DATASET RECORDS:

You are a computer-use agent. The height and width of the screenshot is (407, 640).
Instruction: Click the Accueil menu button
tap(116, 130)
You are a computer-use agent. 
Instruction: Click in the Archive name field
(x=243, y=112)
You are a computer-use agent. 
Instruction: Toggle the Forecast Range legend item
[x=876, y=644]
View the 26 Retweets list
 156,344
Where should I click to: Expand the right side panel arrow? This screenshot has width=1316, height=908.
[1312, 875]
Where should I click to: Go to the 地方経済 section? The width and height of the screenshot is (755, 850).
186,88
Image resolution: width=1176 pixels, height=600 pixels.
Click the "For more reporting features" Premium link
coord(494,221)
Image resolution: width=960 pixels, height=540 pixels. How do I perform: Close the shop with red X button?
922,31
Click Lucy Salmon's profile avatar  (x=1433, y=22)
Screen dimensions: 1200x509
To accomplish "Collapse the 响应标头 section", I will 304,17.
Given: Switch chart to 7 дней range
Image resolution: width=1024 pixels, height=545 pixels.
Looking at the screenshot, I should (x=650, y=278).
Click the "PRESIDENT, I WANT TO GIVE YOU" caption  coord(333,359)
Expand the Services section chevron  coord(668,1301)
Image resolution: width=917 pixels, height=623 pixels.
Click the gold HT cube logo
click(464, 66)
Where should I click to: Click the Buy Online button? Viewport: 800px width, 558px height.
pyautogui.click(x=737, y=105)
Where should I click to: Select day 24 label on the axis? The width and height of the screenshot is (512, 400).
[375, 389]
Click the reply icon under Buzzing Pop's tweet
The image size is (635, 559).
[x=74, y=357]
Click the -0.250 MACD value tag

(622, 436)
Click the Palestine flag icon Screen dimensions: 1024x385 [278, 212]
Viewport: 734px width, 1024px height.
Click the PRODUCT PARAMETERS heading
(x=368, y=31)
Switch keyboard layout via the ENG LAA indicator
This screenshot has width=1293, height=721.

YOUR INSTRUCTIONS: Without omitting anything, output the data verbatim.

TASK ANSWER:
You are a computer-use agent. The height and width of the screenshot is (407, 640).
Instruction: Click the Accueil menu button
tap(116, 130)
You are a computer-use agent. 
Instruction: Click in the Archive name field
(x=243, y=112)
You are a computer-use agent. 
Instruction: Toggle the Forecast Range legend item
[x=876, y=644]
View the 26 Retweets list
 156,344
Where should I click to: Expand the right side panel arrow? This screenshot has width=1316, height=908.
[1312, 875]
Where should I click to: Go to the 地方経済 section? The width and height of the screenshot is (755, 850).
186,88
Image resolution: width=1176 pixels, height=600 pixels.
Click the "For more reporting features" Premium link
coord(494,221)
Image resolution: width=960 pixels, height=540 pixels. How do I perform: Close the shop with red X button?
922,31
Click Lucy Salmon's profile avatar  (x=1433, y=22)
Screen dimensions: 1200x509
To accomplish "Collapse the 响应标头 section", I will 304,17.
Given: Switch chart to 7 дней range
Image resolution: width=1024 pixels, height=545 pixels.
Looking at the screenshot, I should (x=650, y=278).
Click the "PRESIDENT, I WANT TO GIVE YOU" caption  coord(333,359)
Expand the Services section chevron  coord(668,1301)
Image resolution: width=917 pixels, height=623 pixels.
Click the gold HT cube logo
click(464, 66)
Where should I click to: Click the Buy Online button? Viewport: 800px width, 558px height.
pyautogui.click(x=737, y=105)
Where should I click to: Select day 24 label on the axis? The width and height of the screenshot is (512, 400).
[375, 389]
Click the reply icon under Buzzing Pop's tweet
The image size is (635, 559).
[x=74, y=357]
Click the -0.250 MACD value tag

(622, 436)
Click the Palestine flag icon Screen dimensions: 1024x385 [278, 212]
Viewport: 734px width, 1024px height.
Click the PRODUCT PARAMETERS heading
(x=368, y=31)
Switch keyboard layout via the ENG LAA indicator
This screenshot has width=1293, height=721.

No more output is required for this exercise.